(Data to use Opens)
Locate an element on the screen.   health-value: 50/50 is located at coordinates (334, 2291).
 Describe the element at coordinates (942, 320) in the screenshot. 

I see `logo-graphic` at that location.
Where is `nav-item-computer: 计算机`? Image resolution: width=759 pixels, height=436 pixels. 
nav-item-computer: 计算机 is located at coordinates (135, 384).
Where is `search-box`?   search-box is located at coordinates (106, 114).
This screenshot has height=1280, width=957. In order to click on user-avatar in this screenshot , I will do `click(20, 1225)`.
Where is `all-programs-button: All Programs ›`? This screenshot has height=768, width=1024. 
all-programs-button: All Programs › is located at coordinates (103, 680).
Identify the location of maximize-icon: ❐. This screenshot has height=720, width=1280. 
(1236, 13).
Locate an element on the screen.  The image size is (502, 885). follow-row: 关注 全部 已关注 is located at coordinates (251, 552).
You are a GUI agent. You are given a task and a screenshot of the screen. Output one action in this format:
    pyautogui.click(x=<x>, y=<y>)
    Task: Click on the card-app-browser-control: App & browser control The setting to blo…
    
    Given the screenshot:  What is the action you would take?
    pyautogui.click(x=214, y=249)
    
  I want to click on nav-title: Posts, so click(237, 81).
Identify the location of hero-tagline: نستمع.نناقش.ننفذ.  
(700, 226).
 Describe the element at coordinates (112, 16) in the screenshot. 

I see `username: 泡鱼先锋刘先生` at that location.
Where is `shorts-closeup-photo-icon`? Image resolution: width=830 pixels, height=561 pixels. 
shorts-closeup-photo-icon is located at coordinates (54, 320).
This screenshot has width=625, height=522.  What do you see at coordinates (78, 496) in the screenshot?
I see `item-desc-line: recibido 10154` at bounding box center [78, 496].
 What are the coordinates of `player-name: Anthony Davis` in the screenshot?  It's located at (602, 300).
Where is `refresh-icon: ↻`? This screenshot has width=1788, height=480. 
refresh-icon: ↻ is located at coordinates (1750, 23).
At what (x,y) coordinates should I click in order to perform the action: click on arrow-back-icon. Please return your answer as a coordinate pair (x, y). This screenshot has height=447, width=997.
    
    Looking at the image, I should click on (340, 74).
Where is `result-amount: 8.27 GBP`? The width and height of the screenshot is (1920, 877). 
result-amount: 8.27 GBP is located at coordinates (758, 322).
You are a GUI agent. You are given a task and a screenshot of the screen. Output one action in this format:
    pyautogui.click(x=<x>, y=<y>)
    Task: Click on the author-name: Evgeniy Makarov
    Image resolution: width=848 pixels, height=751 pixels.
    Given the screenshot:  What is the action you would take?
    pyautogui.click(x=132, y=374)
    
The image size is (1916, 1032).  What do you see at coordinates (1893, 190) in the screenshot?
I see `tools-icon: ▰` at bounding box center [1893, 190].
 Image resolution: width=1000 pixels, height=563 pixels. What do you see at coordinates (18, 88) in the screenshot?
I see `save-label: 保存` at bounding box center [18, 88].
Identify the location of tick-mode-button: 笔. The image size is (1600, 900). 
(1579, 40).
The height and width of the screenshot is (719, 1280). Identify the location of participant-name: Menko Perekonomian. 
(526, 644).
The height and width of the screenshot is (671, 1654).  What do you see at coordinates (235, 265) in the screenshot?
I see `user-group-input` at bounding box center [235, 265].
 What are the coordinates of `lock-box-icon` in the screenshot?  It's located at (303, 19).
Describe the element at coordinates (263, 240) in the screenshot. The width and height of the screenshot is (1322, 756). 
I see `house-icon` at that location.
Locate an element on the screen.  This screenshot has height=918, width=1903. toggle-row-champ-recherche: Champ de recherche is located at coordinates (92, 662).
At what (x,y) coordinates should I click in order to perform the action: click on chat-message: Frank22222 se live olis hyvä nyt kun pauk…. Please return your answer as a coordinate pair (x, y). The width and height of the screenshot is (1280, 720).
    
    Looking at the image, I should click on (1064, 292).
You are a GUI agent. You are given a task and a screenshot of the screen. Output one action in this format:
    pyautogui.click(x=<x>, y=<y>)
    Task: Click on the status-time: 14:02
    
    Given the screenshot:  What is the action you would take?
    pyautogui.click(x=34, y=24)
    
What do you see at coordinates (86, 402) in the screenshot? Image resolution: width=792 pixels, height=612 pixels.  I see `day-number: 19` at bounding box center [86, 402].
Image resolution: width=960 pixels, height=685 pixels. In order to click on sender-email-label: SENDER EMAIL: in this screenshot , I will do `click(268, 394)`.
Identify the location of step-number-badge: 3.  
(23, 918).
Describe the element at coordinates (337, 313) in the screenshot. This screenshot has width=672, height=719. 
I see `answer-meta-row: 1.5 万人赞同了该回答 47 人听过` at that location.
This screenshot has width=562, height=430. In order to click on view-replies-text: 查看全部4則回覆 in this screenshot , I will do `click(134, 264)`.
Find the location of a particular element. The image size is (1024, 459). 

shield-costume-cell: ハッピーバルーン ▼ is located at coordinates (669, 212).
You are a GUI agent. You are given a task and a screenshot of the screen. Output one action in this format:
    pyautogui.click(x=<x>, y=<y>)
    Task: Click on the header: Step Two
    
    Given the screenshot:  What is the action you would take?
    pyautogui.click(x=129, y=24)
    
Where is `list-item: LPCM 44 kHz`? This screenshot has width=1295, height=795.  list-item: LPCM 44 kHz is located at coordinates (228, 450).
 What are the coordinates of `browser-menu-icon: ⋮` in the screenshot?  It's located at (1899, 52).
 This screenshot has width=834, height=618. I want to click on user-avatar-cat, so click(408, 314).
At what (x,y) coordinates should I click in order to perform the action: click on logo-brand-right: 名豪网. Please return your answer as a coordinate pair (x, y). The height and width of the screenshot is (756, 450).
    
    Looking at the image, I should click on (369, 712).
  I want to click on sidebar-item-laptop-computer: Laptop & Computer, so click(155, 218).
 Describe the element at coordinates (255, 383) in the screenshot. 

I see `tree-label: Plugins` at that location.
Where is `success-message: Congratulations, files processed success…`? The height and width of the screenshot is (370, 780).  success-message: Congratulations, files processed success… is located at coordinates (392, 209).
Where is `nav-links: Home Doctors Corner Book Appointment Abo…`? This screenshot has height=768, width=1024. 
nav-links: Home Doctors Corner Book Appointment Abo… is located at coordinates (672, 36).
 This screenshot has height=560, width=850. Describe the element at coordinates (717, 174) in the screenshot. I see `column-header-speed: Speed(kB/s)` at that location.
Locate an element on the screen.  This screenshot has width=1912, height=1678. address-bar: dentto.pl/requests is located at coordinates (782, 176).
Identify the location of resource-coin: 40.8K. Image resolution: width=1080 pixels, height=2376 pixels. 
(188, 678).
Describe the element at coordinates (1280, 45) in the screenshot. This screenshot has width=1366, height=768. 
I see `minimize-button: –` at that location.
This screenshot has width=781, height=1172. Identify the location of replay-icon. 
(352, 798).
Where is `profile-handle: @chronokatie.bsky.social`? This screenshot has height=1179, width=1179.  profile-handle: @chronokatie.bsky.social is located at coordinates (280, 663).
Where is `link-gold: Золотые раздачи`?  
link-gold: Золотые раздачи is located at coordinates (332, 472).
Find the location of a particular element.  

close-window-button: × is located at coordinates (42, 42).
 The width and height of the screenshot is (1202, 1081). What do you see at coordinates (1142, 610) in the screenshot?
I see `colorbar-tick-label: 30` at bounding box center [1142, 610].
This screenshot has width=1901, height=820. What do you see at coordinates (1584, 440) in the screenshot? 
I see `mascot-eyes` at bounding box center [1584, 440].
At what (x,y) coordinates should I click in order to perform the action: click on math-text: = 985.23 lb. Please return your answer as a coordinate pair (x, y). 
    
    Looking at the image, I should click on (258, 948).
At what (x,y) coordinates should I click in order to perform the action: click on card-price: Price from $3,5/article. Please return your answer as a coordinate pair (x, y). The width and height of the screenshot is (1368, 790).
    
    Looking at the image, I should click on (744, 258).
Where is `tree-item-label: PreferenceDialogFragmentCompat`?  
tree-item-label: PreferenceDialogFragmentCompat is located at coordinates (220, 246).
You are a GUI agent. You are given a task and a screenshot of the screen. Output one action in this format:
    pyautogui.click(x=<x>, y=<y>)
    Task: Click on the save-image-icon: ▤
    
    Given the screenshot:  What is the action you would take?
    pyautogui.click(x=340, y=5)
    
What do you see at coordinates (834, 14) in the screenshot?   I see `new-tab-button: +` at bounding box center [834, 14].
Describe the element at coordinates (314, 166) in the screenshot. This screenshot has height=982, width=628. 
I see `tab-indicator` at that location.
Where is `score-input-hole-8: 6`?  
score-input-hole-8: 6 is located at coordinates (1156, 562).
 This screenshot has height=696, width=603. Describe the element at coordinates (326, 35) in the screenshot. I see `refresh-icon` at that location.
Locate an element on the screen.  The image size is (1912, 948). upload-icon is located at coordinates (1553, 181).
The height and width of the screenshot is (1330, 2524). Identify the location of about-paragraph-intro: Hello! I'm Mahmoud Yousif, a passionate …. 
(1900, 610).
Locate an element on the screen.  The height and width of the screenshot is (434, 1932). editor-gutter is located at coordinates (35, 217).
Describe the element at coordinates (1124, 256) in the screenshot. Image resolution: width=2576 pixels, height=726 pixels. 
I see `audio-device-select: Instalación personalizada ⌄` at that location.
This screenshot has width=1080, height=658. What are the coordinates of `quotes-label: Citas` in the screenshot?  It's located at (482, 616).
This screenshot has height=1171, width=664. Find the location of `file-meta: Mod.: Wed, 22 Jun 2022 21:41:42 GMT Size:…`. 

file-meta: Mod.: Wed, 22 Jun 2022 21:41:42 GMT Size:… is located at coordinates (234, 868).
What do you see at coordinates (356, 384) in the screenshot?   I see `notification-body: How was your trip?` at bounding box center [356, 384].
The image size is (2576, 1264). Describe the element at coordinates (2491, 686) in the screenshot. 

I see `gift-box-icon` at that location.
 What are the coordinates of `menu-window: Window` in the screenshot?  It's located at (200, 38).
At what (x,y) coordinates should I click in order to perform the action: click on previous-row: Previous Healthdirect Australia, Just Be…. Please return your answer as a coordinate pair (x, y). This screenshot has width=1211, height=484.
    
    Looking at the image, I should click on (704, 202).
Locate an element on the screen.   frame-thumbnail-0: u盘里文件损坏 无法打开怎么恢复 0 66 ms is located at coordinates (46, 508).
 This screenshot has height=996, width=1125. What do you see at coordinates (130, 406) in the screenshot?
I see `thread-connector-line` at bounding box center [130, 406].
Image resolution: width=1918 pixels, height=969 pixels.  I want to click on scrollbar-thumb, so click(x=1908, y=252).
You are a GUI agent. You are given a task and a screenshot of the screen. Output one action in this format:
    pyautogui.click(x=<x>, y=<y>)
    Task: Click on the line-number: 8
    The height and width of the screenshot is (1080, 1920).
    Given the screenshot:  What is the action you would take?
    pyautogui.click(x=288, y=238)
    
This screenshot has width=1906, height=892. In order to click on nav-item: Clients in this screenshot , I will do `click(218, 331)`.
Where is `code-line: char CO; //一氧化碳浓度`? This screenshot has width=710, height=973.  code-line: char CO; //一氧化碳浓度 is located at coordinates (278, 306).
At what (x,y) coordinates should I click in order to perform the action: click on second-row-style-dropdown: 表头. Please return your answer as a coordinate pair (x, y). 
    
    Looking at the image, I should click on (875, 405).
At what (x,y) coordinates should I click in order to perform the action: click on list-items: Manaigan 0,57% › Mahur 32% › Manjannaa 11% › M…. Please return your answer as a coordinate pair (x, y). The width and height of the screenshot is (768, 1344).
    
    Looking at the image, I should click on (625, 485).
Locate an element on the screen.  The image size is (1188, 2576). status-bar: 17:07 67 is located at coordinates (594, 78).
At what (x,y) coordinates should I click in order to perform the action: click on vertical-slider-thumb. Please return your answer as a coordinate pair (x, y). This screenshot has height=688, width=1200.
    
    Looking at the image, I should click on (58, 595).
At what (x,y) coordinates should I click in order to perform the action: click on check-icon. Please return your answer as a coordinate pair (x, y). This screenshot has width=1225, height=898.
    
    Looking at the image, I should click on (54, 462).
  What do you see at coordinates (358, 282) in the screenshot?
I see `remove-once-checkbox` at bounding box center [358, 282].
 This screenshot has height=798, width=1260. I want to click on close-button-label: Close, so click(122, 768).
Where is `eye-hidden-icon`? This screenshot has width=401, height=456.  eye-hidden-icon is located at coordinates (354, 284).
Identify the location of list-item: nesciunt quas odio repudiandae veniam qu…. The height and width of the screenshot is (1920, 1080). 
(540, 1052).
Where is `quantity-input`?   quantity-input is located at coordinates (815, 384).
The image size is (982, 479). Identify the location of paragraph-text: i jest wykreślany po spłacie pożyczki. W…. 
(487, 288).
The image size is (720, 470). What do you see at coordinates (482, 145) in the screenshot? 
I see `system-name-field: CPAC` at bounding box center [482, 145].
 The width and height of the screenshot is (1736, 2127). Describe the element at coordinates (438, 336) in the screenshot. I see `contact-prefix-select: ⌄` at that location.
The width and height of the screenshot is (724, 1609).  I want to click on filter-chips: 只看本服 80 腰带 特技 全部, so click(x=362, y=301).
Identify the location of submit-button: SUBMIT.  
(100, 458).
(Data to use Closes)
Reproduce the entries word for word, starting with the line that contains "This screenshot has width=625, height=522." and going on through the line that contains "result-amount: 8.27 GBP is", with both of those lines included.

This screenshot has width=625, height=522.  What do you see at coordinates (78, 496) in the screenshot?
I see `item-desc-line: recibido 10154` at bounding box center [78, 496].
 What are the coordinates of `player-name: Anthony Davis` in the screenshot?  It's located at (602, 300).
Where is `refresh-icon: ↻`? This screenshot has width=1788, height=480. 
refresh-icon: ↻ is located at coordinates (1750, 23).
At what (x,y) coordinates should I click in order to perform the action: click on arrow-back-icon. Please return your answer as a coordinate pair (x, y). This screenshot has height=447, width=997.
    
    Looking at the image, I should click on (340, 74).
Where is `result-amount: 8.27 GBP`? The width and height of the screenshot is (1920, 877). 
result-amount: 8.27 GBP is located at coordinates (758, 322).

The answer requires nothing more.